Plusieurs pétroliers ont commencé à se détourner du Venezuela après que le président américain Donald Trump a menacé d'imposer un « blocus total et absolu » aux navires sanctionnés entrant ou sortant du pays d'Amérique du Sud. Cet avertissement marque une escalade dans la stratégie de pression de la Maison Blanche contre le régime de Nicolas Maduro.
Trump a affirmé mardi qu'il avait ordonné un blocus des pétroliers sanctionnés liés au Venezuela, une formulation qui, si elle était appliquée, pourrait étouffer l'une des principales sources de revenus du pays possédant les plus grandes réserves prouvées de brut au monde. Cependant, l’ampleur exacte de la menace n’a pas été officiellement clarifiée par l’administration américaine.
Au cours de son premier mandat, les États-Unis ont imposé des sanctions interdisant aux entreprises et aux citoyens américains d’acheter du pétrole vénézuélien sans autorisation spécifique du département du Trésor. À ce régime s’ajoutent des mesures contre des centaines de navires qui constituent ce que les autorités et les analystes décrivent comme une « flottille fantôme », utilisée pour transporter du pétrole brut en provenance de pays sous sanctions comme l’Iran, la Russie et le Venezuela.

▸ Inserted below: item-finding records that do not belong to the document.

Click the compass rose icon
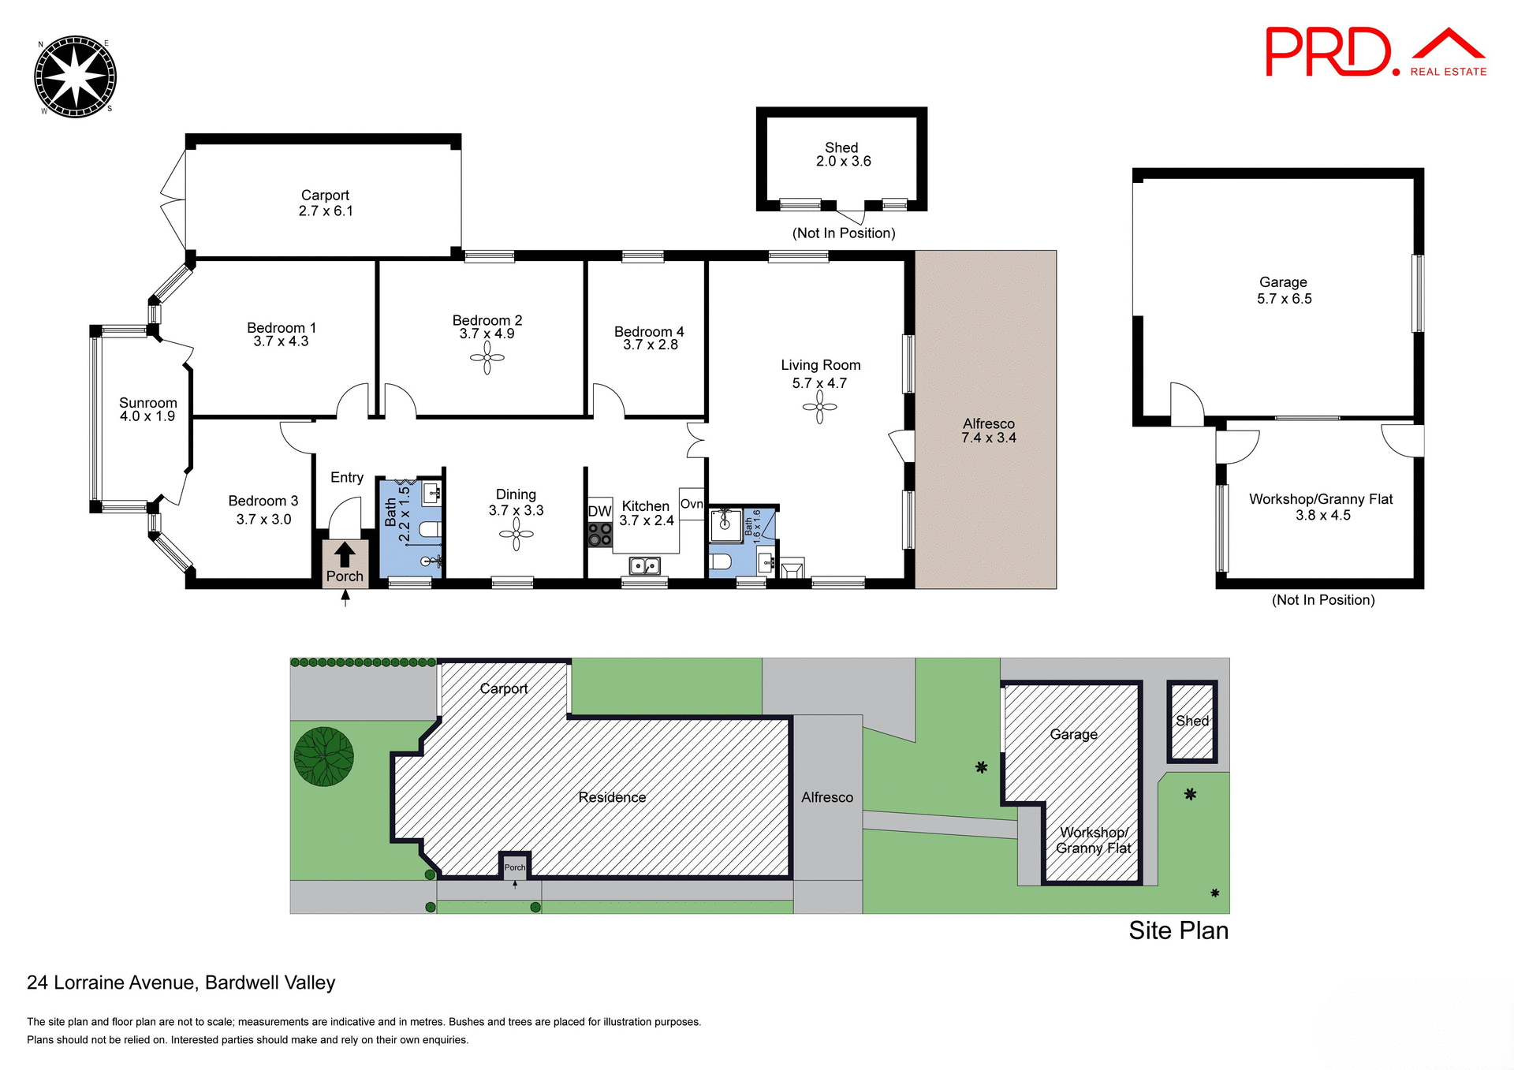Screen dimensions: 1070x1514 pos(76,76)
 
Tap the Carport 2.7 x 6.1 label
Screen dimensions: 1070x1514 pos(325,203)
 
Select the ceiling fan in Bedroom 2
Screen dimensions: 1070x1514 pos(487,358)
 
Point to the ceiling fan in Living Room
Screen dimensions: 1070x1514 pos(819,407)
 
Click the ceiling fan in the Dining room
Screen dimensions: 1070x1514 pos(516,535)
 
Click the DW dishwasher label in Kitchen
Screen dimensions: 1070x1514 pos(599,511)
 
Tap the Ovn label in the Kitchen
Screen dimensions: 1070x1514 pos(692,504)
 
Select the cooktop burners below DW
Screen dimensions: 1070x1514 pos(599,534)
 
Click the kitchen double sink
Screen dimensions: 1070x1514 pos(644,565)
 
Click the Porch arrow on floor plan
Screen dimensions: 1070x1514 pos(345,554)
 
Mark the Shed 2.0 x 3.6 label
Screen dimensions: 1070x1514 pos(842,155)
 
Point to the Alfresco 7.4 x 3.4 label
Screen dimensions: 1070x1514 pos(988,431)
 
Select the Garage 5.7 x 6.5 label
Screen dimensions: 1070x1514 pos(1283,290)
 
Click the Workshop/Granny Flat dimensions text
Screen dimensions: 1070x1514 pos(1322,515)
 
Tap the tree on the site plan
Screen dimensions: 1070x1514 pos(323,756)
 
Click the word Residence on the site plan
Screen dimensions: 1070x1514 pos(612,797)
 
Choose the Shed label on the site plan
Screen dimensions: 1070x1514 pos(1191,721)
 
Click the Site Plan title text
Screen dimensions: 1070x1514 pos(1178,930)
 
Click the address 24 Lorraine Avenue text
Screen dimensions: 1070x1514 pos(181,982)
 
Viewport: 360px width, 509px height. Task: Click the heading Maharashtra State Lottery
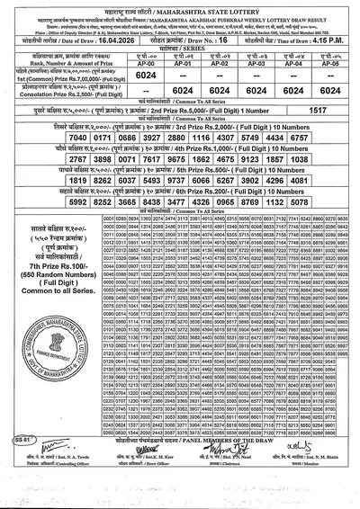click(179, 10)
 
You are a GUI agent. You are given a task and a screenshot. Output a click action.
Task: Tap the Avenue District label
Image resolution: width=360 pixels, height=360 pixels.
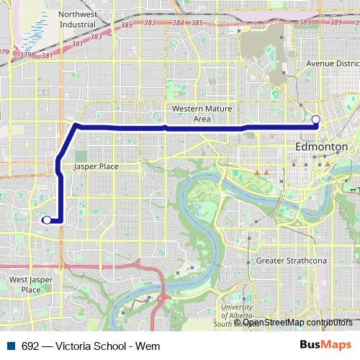[331, 63]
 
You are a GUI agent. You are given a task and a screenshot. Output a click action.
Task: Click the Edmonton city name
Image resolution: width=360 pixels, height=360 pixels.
[321, 146]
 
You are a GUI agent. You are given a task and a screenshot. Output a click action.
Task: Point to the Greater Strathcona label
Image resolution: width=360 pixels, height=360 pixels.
[292, 261]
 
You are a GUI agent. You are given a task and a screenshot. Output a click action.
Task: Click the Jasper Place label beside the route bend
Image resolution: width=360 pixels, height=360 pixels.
[96, 166]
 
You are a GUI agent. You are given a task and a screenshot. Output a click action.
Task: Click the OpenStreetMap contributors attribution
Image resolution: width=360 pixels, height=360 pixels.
[297, 323]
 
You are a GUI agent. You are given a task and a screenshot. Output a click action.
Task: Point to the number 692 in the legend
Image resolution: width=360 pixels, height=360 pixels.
[30, 346]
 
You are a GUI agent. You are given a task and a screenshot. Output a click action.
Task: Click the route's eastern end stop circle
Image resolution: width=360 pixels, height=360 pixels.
[315, 119]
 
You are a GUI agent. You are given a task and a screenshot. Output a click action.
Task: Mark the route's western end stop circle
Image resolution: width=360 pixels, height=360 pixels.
[47, 220]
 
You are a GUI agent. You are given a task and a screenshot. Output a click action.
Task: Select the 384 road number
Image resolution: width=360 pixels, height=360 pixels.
[178, 23]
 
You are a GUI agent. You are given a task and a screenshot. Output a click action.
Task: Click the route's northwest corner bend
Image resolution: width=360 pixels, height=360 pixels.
[76, 127]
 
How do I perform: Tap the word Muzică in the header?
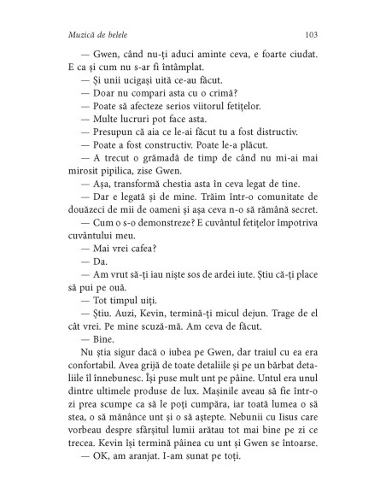[x=68, y=35]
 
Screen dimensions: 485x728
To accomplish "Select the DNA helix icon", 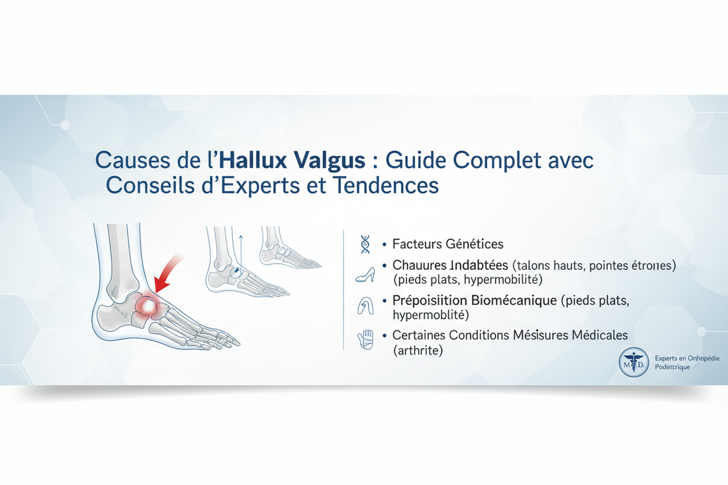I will tap(365, 244).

Selon la société de renseignement maritime Windward, au moins 30 navires sanctionnés opèrent actuellement à proximité des eaux vénézuéliennes. Certains d'entre eux ont commencé à modifier leur cap ou à modifier leurs schémas de navigation, apparemment en réaction aux risques de saisies ou de nouvelles sanctions.
« Il est clair que cela a perturbé les flux d'énergie vers et depuis le Venezuela », a déclaré Michelle Wiese Bockmann, analyste chez Windward. « Chaque heure que nous suivons ces navires, nous voyons des navires pétroliers se détourner, errer ou changer de comportement », a-t-il ajouté.
L'un des cas les plus visibles est celui du navire Hyperion, qui se dirigeait vers le port vénézuélien de José, l'un des principaux centres d'exportation de pétrole brut du pays. Aux premières heures de mercredi, le navire a effectué un virage à 90 degrés et s'est dirigé vers le nord, loin de l'Amérique du Sud, selon les données de suivi maritime.
L'Hyperion faisait auparavant partie de la flotte de transport de l'État russe et fait partie des 173 navires sanctionnés au cours des derniers jours de la présidence de Joe Biden pour avoir prétendument facilité les exportations de pétrole russe en violation des sanctions imposées à Moscou suite à l'invasion de l'Ukraine.
Suite à ces sanctions, le navire a changé son pavillon des Comores pour celui de la Gambie. Cependant, en novembre, les autorités de ce pays africain ont retiré l'Hyperion et des dizaines d'autres navires de son registre maritime privé pour utilisation présumée de faux certificats prétendant avoir été délivrés par l'autorité maritime gambienne.
La structure de propriété du navire reste opaque et fragmentée en plusieurs niveaux de sociétés écrans, certaines enregistrées à Dubaï, aux Émirats arabes unis, un modèle courant dans la flotte utilisée pour éviter les sanctions internationales.
Ce cadre, selon les experts du secteur, augmente la vulnérabilité juridique des navires. « Il est évident qu'il est en mesure d'être saisi », a prévenu Wiese Bockmann, en faisant référence à l'Hyperion, dans un contexte de surveillance croissante de la part des autorités américaines.
La menace de Trump intervient quelques jours après la saisie du navire Skipper par les forces américaines près du Venezuela, un épisode qui a renforcé la peur parmi les opérateurs maritimes et les assureurs. Même si Washington n’a pas encore détaillé les mécanismes spécifiques d’un éventuel « blocus », l’annonce à elle seule a suffi à modifier le trafic pétrolier.
Pour le Venezuela, qui dépend fortement des exportations de pétrole brut pour soutenir son économie, toute perturbation prolongée des routes maritimes ajoute une pression sur un secteur déjà affaibli par des années de sanctions, de manque d’investissement et de détérioration des infrastructures. Le mouvement des navires suggère que, même sans définition formelle, le risque perçu a des effets immédiats sur le commerce énergétique du pays.